As tipologias e classificações que nomeiam as violências — física, psicológica, patrimonial, moral e sexual —, em que as mulheres são o alvo, constituem componentes fundamentais na estrutura de um sistema patriarcal, cuja marca central é a desigualdade de gênero. A hierarquização das relações entre homens e mulheres atua, portanto, como um mecanismo de dominação, opressão e controle sobre a totalidade da nossa vida.
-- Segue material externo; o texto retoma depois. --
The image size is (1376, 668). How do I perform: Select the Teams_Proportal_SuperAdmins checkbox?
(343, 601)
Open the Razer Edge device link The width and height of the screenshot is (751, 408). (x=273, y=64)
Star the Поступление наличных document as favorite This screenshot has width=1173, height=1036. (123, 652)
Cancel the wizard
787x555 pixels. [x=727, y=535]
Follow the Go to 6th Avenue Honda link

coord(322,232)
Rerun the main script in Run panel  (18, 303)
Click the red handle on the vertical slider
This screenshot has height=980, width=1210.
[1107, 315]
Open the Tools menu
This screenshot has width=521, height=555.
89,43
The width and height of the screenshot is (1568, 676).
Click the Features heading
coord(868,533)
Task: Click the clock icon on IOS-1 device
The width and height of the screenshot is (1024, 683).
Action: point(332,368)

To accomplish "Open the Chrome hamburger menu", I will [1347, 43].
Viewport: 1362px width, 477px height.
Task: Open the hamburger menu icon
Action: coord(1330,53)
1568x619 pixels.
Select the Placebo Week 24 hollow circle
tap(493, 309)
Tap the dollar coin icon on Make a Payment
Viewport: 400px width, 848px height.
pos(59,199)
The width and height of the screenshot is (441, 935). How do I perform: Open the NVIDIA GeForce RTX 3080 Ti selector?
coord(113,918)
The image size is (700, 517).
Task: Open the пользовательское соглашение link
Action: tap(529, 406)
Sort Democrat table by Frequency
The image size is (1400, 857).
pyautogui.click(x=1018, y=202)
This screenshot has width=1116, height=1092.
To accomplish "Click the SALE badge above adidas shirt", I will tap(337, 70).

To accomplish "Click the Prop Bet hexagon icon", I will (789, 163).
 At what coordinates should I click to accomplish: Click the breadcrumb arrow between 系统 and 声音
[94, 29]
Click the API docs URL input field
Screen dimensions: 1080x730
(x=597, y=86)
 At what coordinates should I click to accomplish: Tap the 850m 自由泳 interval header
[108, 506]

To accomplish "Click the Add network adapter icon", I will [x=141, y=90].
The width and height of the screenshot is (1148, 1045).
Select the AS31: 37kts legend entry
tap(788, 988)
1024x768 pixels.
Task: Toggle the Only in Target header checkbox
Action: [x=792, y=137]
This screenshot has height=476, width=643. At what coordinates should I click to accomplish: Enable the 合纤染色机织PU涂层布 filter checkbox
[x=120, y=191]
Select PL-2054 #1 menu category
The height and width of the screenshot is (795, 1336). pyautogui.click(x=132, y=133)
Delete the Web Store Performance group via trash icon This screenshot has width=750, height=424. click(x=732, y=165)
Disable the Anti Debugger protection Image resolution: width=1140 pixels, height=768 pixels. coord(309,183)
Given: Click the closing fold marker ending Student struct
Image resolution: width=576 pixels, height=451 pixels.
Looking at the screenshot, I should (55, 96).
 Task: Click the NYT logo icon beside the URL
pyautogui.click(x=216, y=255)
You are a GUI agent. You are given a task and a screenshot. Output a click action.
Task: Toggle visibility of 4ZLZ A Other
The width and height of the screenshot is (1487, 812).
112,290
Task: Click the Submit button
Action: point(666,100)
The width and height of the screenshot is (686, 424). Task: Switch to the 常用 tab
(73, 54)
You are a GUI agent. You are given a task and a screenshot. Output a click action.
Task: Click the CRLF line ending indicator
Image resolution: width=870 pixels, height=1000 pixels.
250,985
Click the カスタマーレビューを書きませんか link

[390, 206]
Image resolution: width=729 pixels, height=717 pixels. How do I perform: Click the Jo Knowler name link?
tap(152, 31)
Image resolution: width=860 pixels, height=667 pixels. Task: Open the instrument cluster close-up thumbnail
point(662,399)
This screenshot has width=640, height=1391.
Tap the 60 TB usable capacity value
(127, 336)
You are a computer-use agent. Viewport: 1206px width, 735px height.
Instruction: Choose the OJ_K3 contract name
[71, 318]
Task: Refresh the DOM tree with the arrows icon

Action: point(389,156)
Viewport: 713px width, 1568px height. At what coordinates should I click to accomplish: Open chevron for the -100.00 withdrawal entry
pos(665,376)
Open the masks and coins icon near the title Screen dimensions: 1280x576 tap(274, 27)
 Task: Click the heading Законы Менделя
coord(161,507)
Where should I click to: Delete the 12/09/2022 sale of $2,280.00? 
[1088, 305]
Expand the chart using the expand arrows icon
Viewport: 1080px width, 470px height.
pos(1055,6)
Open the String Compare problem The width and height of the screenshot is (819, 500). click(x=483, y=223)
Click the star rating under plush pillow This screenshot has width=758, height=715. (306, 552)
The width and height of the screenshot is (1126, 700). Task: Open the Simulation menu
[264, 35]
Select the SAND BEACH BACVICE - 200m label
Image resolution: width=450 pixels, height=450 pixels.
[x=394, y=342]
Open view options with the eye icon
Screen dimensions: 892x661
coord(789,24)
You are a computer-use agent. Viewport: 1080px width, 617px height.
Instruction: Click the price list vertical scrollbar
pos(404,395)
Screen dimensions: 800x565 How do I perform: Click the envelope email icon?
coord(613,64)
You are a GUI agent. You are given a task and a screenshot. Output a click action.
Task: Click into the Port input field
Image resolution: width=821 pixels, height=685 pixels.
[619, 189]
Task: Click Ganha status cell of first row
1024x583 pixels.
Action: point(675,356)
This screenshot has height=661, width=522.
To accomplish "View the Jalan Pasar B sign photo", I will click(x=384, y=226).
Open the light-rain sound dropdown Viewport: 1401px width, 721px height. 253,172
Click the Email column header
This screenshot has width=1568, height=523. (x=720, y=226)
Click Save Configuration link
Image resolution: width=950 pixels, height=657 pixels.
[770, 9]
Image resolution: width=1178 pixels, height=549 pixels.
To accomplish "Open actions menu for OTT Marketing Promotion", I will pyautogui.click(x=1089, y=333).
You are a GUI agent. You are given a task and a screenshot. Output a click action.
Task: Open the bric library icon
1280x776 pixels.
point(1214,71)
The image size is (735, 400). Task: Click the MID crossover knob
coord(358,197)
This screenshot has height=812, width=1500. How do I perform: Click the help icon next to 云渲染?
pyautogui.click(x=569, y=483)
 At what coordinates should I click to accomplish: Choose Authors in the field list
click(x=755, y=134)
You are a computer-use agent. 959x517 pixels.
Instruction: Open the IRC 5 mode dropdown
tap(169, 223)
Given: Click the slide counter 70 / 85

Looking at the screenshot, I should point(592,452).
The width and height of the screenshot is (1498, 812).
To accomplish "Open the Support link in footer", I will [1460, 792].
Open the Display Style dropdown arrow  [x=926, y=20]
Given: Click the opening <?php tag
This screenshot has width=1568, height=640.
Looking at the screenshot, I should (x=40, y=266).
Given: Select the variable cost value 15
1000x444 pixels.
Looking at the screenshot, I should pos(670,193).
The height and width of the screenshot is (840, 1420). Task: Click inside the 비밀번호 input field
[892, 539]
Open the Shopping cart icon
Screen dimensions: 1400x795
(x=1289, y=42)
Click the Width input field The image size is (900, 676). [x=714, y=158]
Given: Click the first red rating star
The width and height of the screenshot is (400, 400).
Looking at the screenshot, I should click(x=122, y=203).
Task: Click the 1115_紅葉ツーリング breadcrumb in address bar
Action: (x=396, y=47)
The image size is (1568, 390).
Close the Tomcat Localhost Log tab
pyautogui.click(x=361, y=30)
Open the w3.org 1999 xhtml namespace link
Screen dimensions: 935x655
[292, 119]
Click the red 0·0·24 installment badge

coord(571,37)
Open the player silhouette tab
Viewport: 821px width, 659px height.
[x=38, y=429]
Para além de um conceito abstrato, é preciso entender que o patriarcado não só garantiu as condições para que essas violências ocorressem num passado distante, como também possibilita que, ainda atualmente, essas mesmas violências se reproduzam e se reinventem, organicamente imbricadas nas mais diversas transformações culturais, sociais, políticas e econômicas. 

 

Urge que avancemos qualitativa e criticamente nos debates, de modo a superar os discursos que insistem em apreender essas violências como ações isoladas, discursos de ‘livre’ opinião ou atos puramente individuais de ‘desvio’ de caráter por parte dos seus autores. O patriarcado, como sistema, adapta-se a cada uma das novas dinâmicas societárias com o objetivo de manter intactas as condições de subordinação das mulheres. A relativização da violência contra as mulheres nada mais é do que um dispositivo que impede que avancemos na direção de uma sociedade que nos respeite integralmente e nos possibilite viver livres de opressões. Nesse sentido, cada palavra escrita — seja em artigos acadêmicos, nas redes sociais, ou na literatura — é também expressão de resistência, formas diversas de se levantar contra a cultura patriarcal, de jogar luz sobre a necessária proteção dos nossos corpos e vidas, de romper com as cotidianas formas de violência que sofremos e que são relativizadas sob o manto do silêncio, da indiferença, das brincadeiras, dos ditados populares, das tradições e dos hábitos sociais tacitamente aceitos como inofensivos. A acuidade com que as agressões cotidianas nos alcançam parece tentar encobrir o fim trágico cujo resultado exponencial é o feminicídio, o assassinato sistemático de mulheres, cujas motivações de gênero são essenciais para entender as bases sobre as quais esse fenômeno repousa.

 

É fundamental que mantenhamos uma mobilização contínua, que as instituições se comprometam com campanhas e debates, mas também com ações concretas que operem transformações sociais mais profundas nas suas estruturas, a partir de seu empenho consciente e coordenado em prol da equidade de gênero e da consolidação de políticas públicas de prevenção e enfrentamento à violência contra as mulheres. A luta por justiça não nos é facultativa, muito menos opcional. Trata-se de um imperativo inegociável, compulsório e necessariamente coletivo, de modo que datas como o Dia Nacional de Luta Contra a Violência Contra a Mulher, bem como outras alusivas a essa pauta, atuem como um lembrete, um chamamento a ações efetivas e concretas, à luta política, ao amplo debate nos mais diversos âmbitos e espaços da sociedade. Para nós, enfrentar a violência contra as mulheres é, literalmente, uma questão de vida ou de morte. É, portanto, na mesma esfera social que reproduz opressões, que devemos enfrentá-las e eliminá-las de forma coletiva, para que possamos usufruir de uma vida plena e livre de violências.